[SOLVED] Apertium translator. Is there a way to get the original phrase

Apertium translator. Is there a way to get the original phrase

Is there a way in apertium translator to get the original phrase for a translation?

I.E. get something like:

phrase: {
  original: { Hola, buenos días},
  translated: {Hello, good morning}
}

I need that in order to make a mechanism to improve the translations.

Solution

If you're sending a corpus through the command-line interface, e.g.

xzcat corpus.sme.xz | sed 's/$/ ./' | apertium -f html-noent sme-nob > translated.nob.mt

then you can try simply

xzcat corpus.sme.xz | paste - translated.nob.mt

afterwards to get the input next to the output.
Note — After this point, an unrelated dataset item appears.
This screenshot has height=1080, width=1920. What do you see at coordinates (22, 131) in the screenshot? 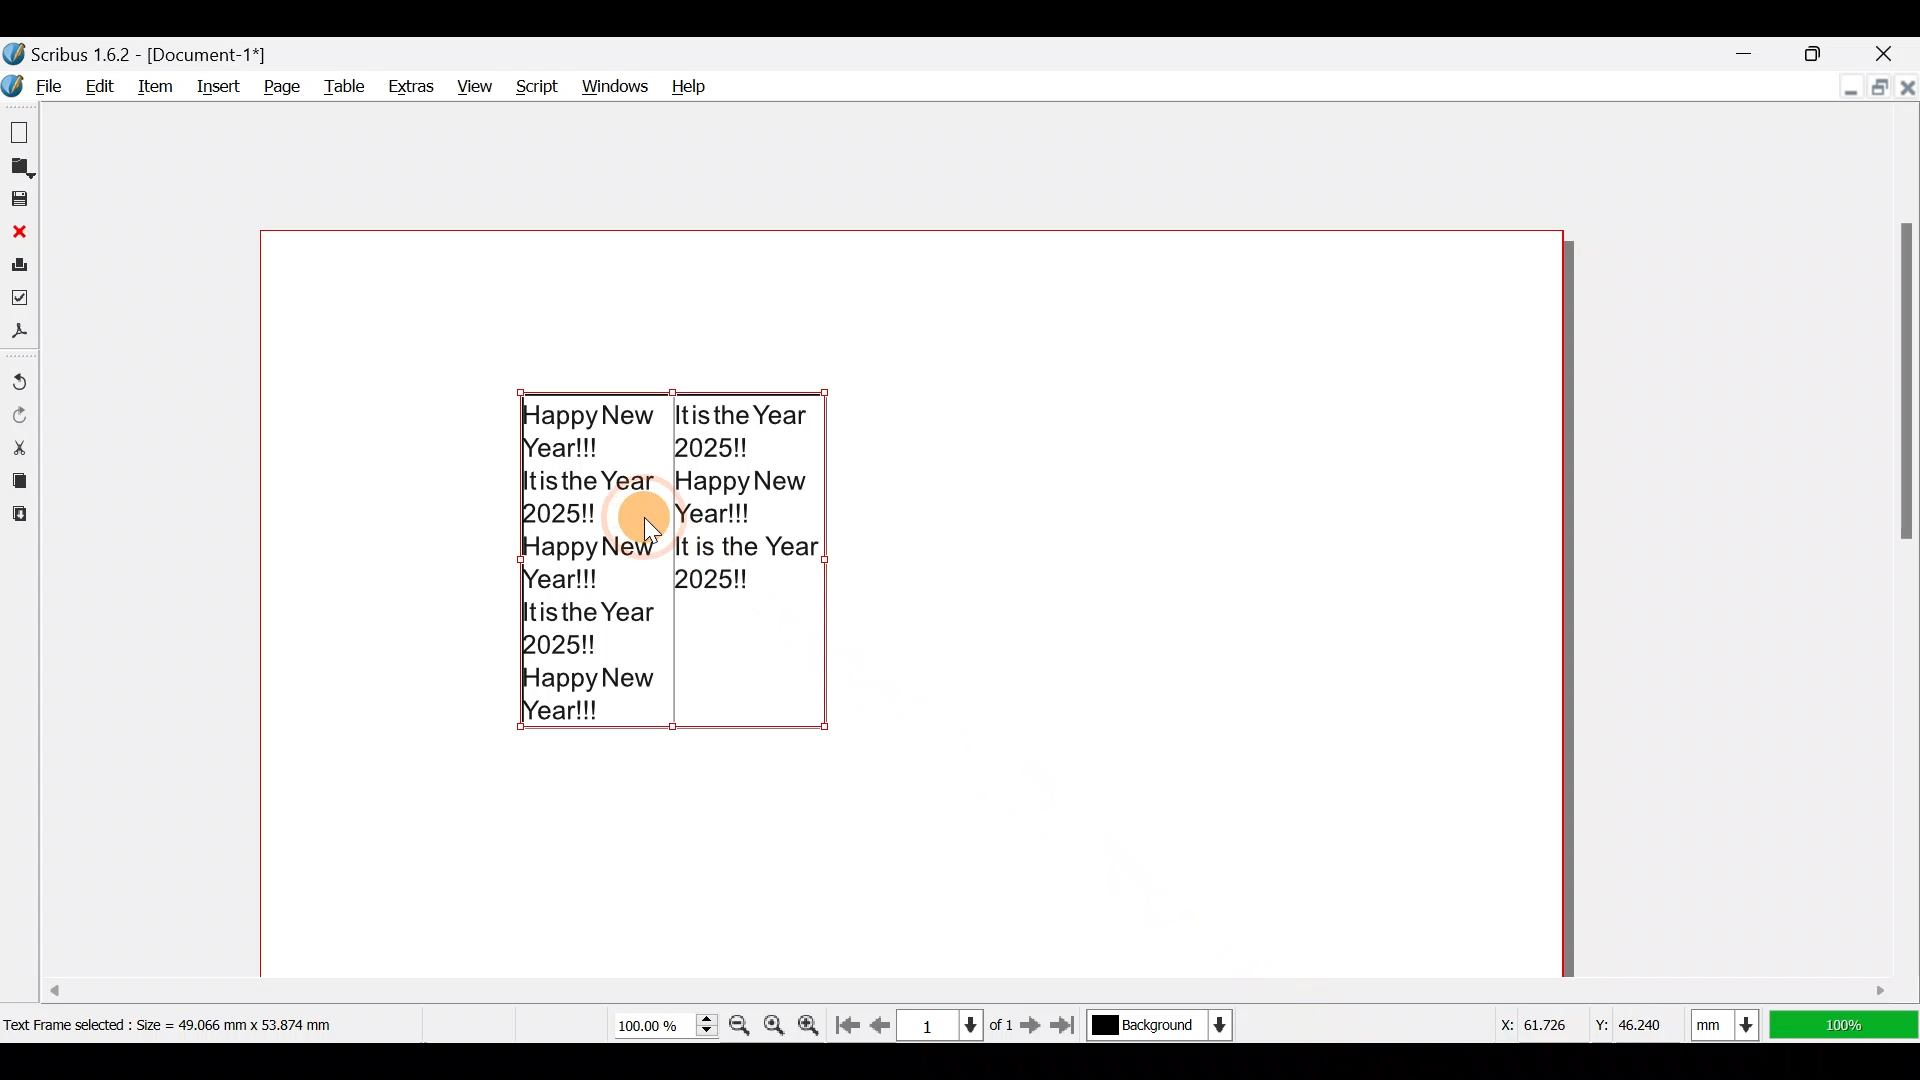
I see `New` at bounding box center [22, 131].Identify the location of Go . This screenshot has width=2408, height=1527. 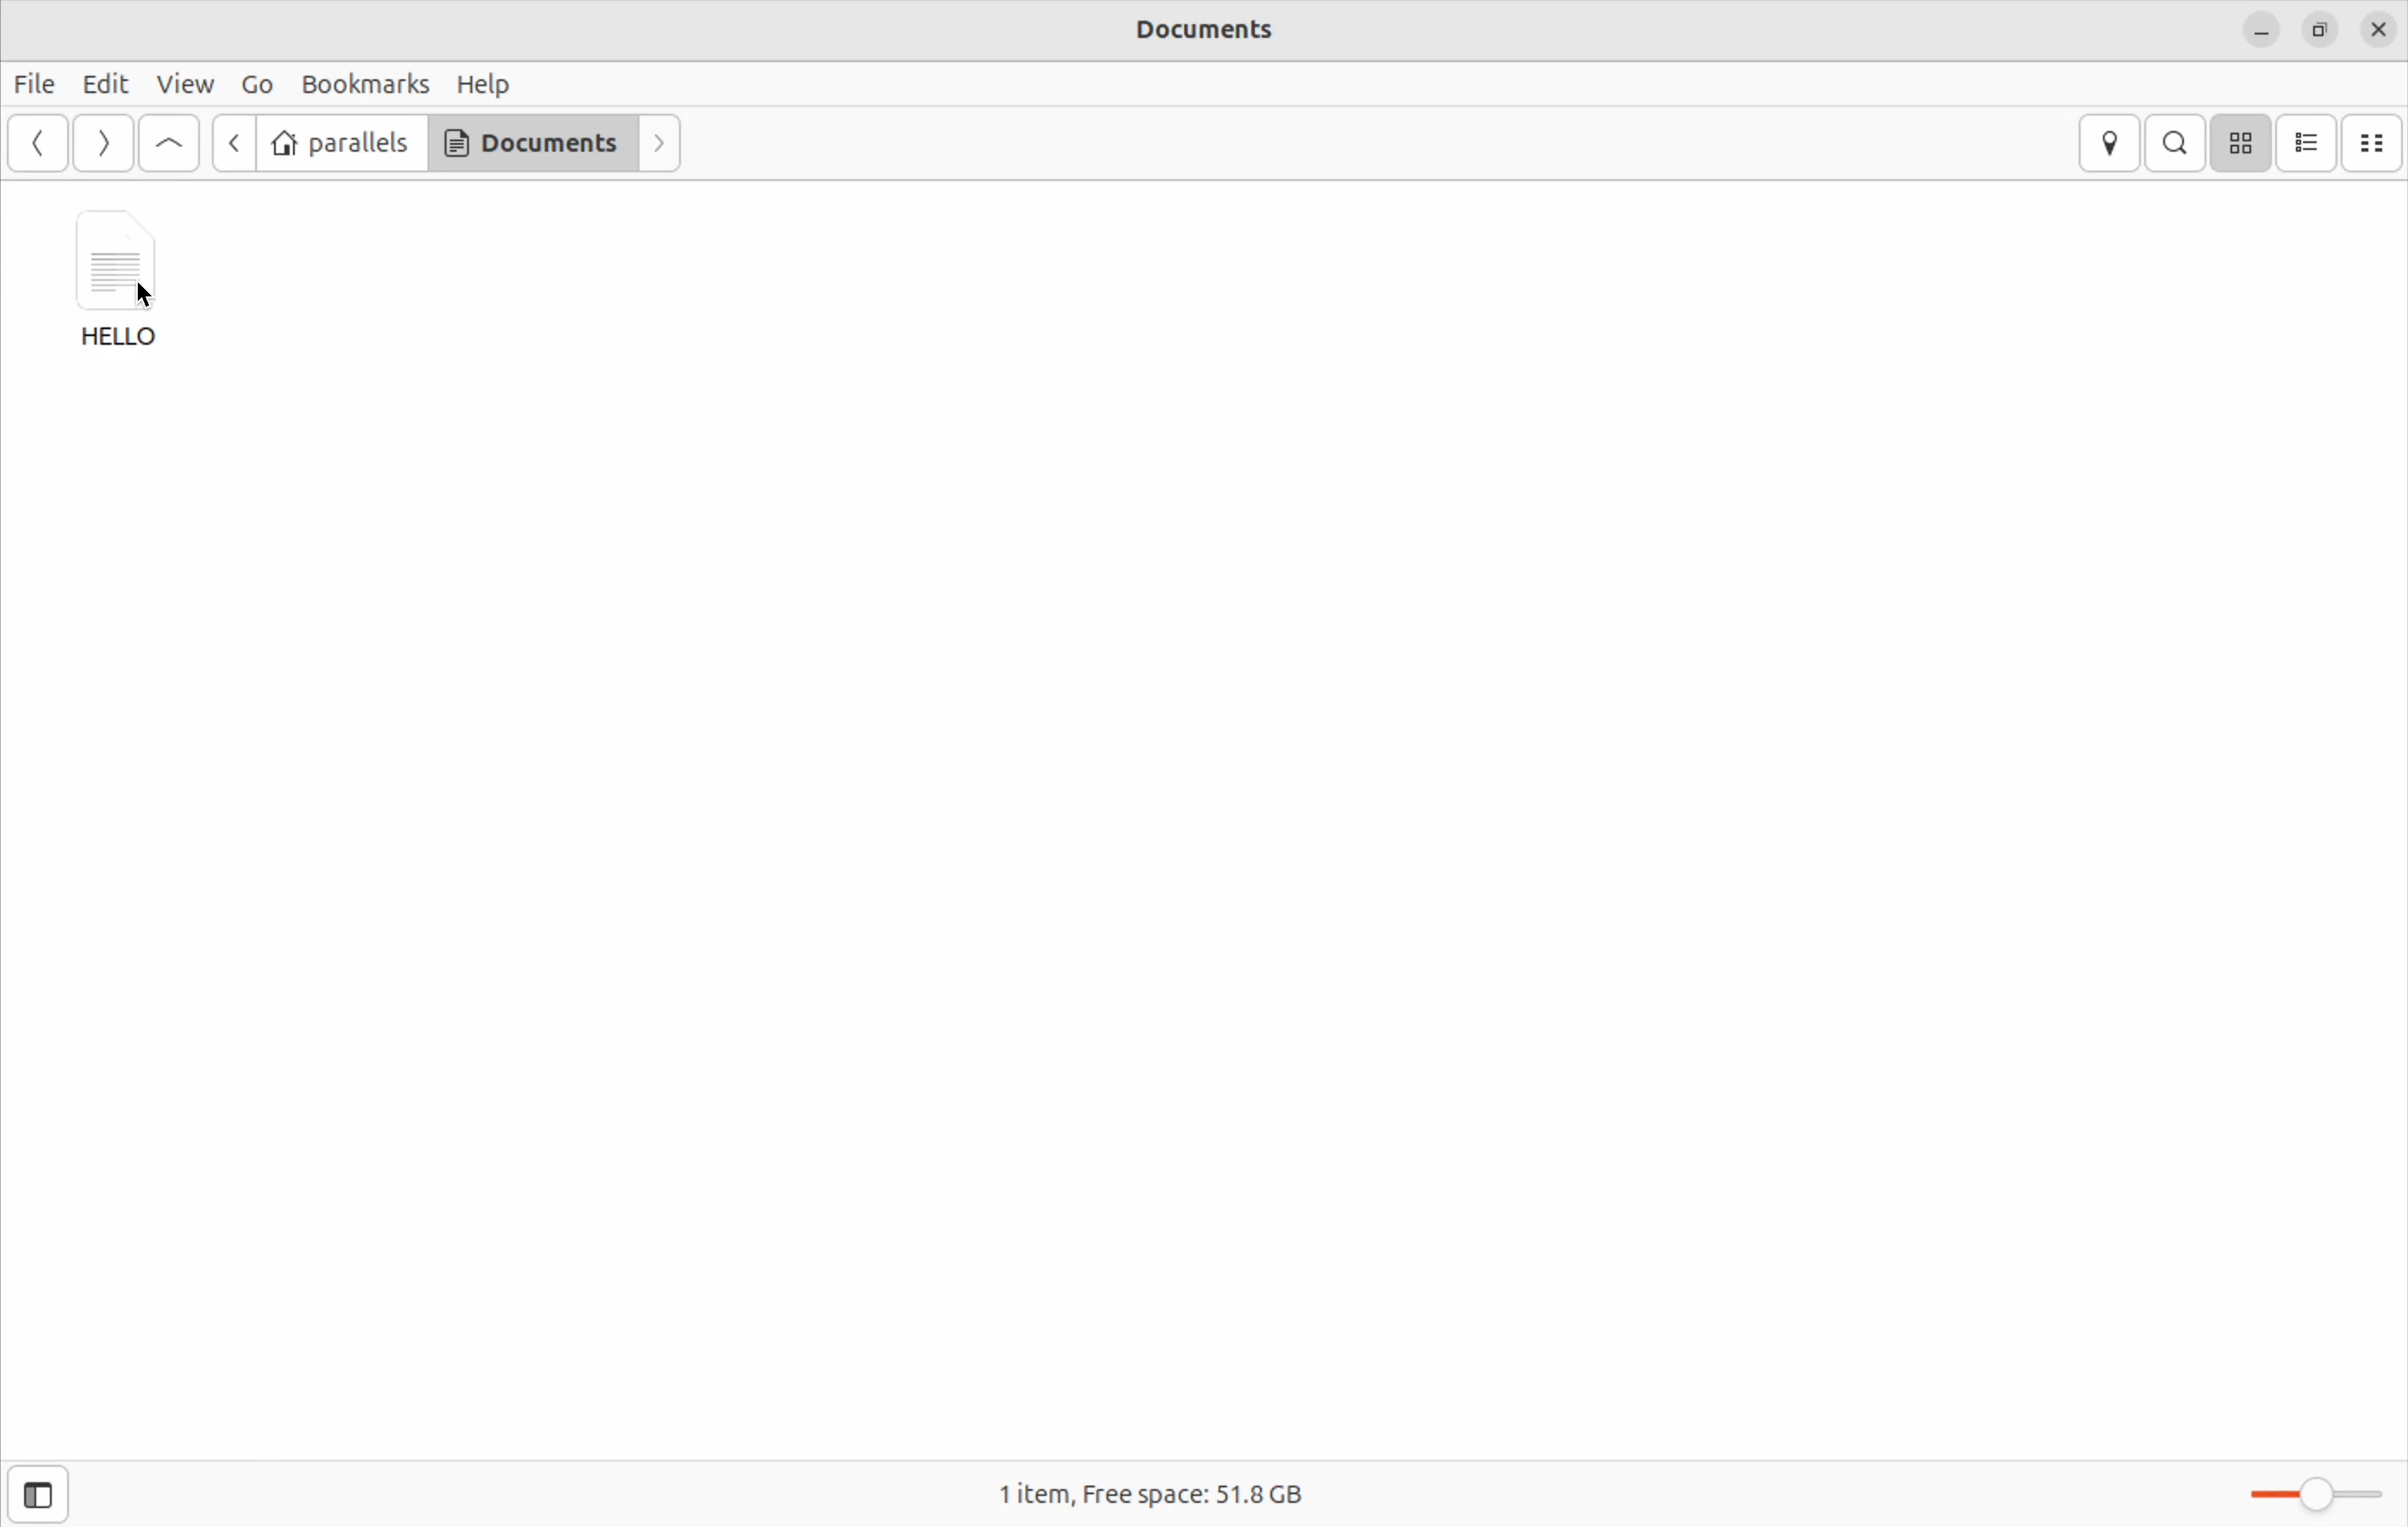
(258, 83).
That's assuming you want to split things on newlines. The sed is there to ensure words aren't moved across newlines (rules tend not to move across sentence boundaries).

This will be fast, but it's a bit hacky and there are many edge cases.

If you want more control, one way would be to install the JSON API locally and send one request at a time.

If you've got a recent Debian/Ubuntu (or are using one of the apertium repos), you can get the API with

sudo apt install apertium-apy
sudo systemctl start apertium-apy   # start it right now
sudo systemctl enable apertium-apy  # let it start on next boot

And then you can translate like this:

$ echo 'Jeg liker ikke ansjos' | curl --data-urlencode 'q@-' 'localhost:2737/translate?langpair=nob|nno'
{"responseDetails": null, "responseData": {"translatedText": "Eg likar ikkje ansjos"}, "responseStatus": 200}

(or from Javascript with standard ajax requests, some docs at http://wiki.apertium.org/wiki/Apertium-apy/Debian and http://wiki.apertium.org/wiki/Apertium-apy#Usage )

Note that apertium-apy by default serves the pairs that are in /usr/share/apertium/modes; if you start it manually (instead of through systemctl) you can point it at a different path.

If you want to produce the JSON format you had in your example, the easiest way would be to use jq (sudo apt install jq), e.g.

$ orig="Jeg liker ikke ansjos"
$ echo "$orig" \
  | curl -Ss --data-urlencode 'q@-' 'localhost:2737/translate?langpair=nob|nno' \
  | jq "{phrase: {original:\"$orig\", translated:.responseData.translatedText }}"
{
  "phrase": {
    "original": "Jeg liker ikke ansjos",
    "translated": "Eg likar ikkje ansjos"
  }
}

or on a corpus:

xzcat corpus.nob.xz | while read -r orig; do 
  echo "$orig" \
    | curl -Ss --data-urlencode 'q@-' 'localhost:2737/translate?langpair=nob|nno' \
    | jq "{phrase: {original:\"$orig\", translated:.responseData.translatedText}}";
done

(A simple test of 500 lines showed this taking 23.7s wall clock time while the paste version took 5.5s.)